* RECORDS PROVIDED:
= Beginning of Section =
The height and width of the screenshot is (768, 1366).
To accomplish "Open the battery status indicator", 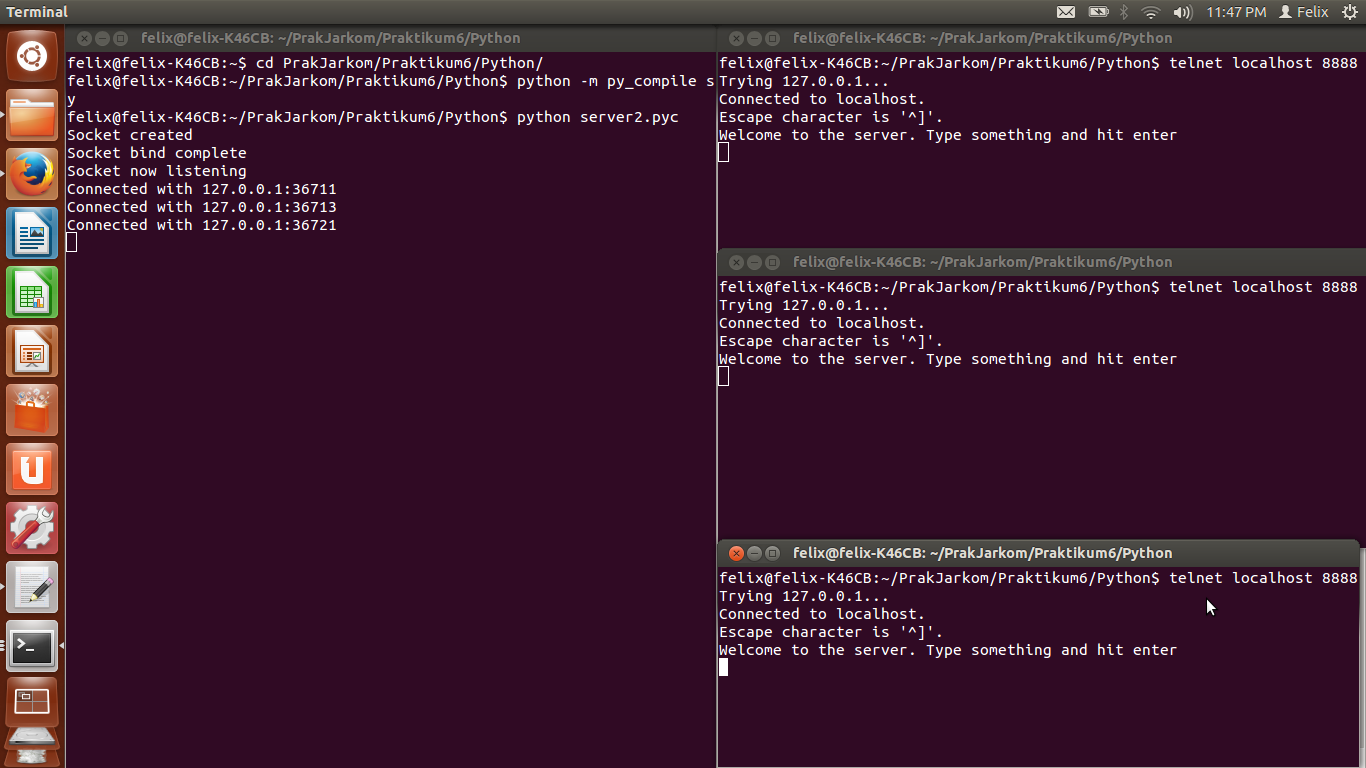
= End of Section =
= Beginning of Section =
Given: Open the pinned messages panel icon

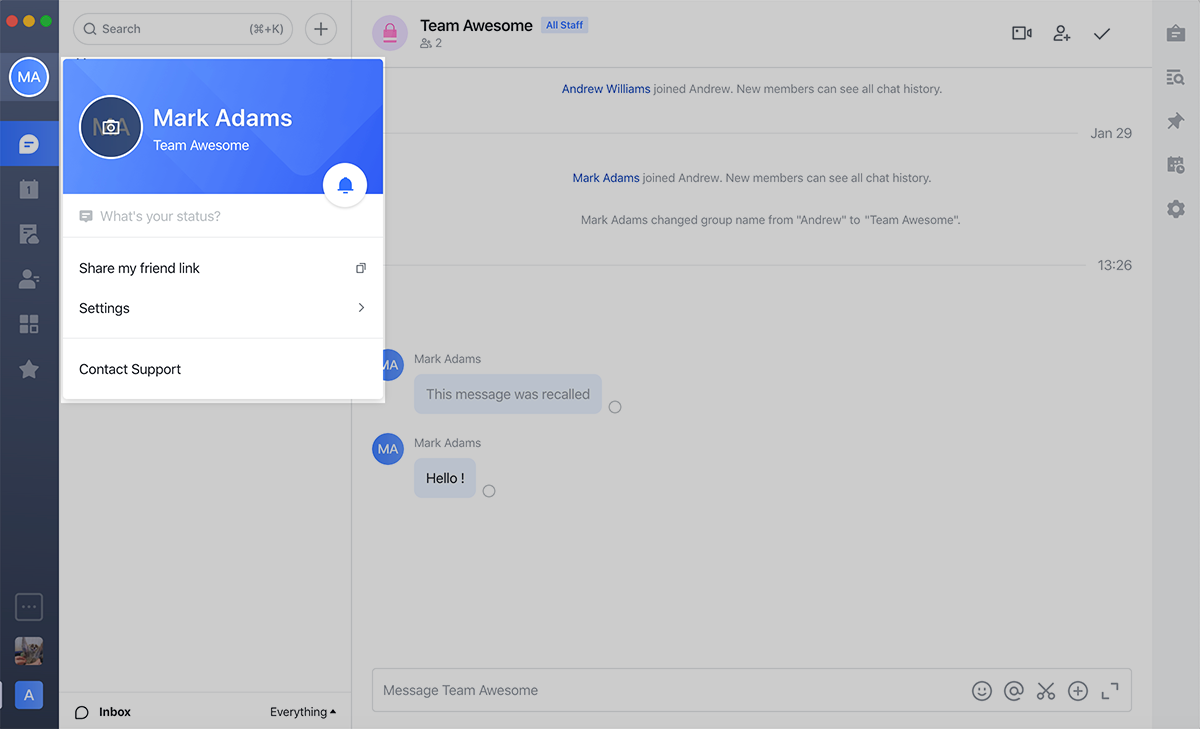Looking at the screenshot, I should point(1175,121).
= End of Section =
= Beginning of Section =
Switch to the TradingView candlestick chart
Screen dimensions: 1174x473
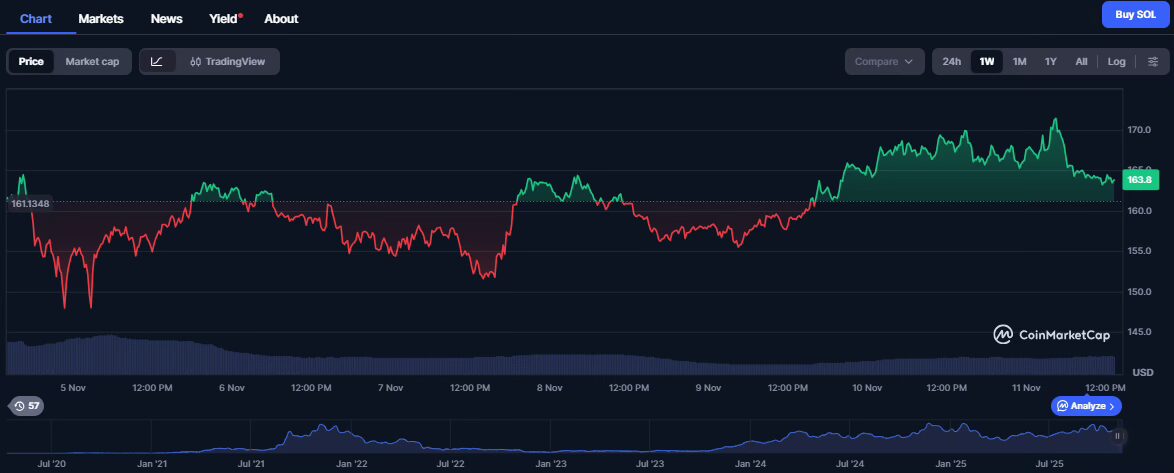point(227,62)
= End of Section =
* DESCRIPTION OF THE TASK:
Quote the lines above exactly, starting with the one that has "The height and" and ending with the one that has "the battery status"; drop the pictures and include nothing else.

* FINAL ANSWER:
The height and width of the screenshot is (768, 1366).
To accomplish "Open the battery status indicator", 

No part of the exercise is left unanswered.